Library Now Offers Live Online
Reference Help Around The Clock
By Suzanne Zack

David McChesney sits down in his office, turns on his computer, and prepares to "face" library users who may be sitting at a computer in a their dorm room, or at a public terminal in the library. Welcome to today's academic library reference "desk."

Image: David McChesney demonstrates the online reference service.
David McChesney, a reference librarian in Homer Babbidge Library, demonstrates a new online reference service that provides assistance to users 24 horus a day.
Photo by Suzanne Zack

"Using the Web to communicate is pervasive in today's culture," says McChesney, a reference librarian in Homer Babbidge Library. "You have only to look at the popularity of 'instant messaging' to understand why online reference help is growing in use and why it is becoming an important complement to the more traditional on-site reference desk service we provide."

A year ago, the staff in Research and Information Services began to experiment with online reference help by offering a service known as "askHomer Live," through which a staff member communicated online, or "chatted," with a library user and sent or "pushed" web pages and images or links to a patron's computer. Although well received, the service was limited in operation to weekdays between 10 a.m. and 5 p.m.

That changed in November, when the library began to participate in a round-the-clock online reference service provided through the Boston Library Consortium, an organization of academic libraries that UConn joined last September.

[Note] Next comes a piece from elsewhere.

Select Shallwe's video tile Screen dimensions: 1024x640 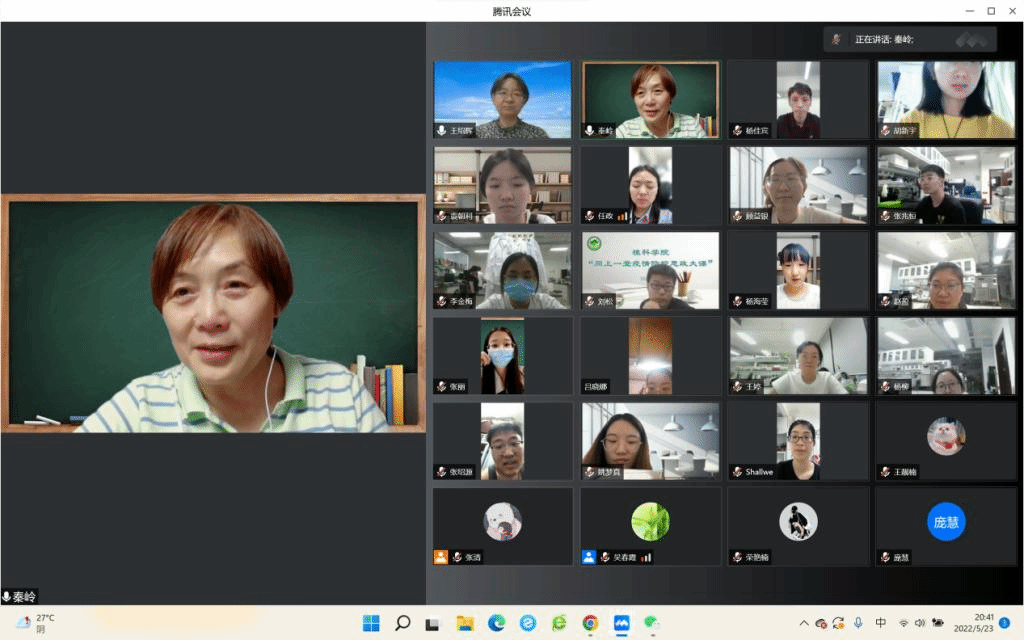(797, 441)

The Boston Library Consortium ASK 24/7 project offers longer chat hours to patrons and uses more sophisticated chat software at a reasonable price.

"It seemed like an opportunity we should pursue," says McChesney, who is coordinating the Libraries' involvement with the initiative.

The new service offers an academic alternative to commercial Web searches and search engines used by researchers and students working at odd hours of the day or night.

It also makes it convenient for users to ask a librarian a question when they're not near a phone, don't want to disconnect from the Internet to place a call, or don't want to give up their library workstation to go to the reference desk.

The service works from any Internet-connected computer, whether in a residence hall, at home, or elsewhere.

BLC ASK 24/7 is provided by Metropolitan Cooperative Library System, an association of libraries in southern California, to the Boston Library Consortium (BLC). It is a one-year pilot project, staffed by specially trained librarians from 10 institutions in the consortium.

Four librarians from each of the participating institutions cover a four-hour daytime slot in return for round-the-clock reference service. MCLS librarians cover the hours not otherwise covered.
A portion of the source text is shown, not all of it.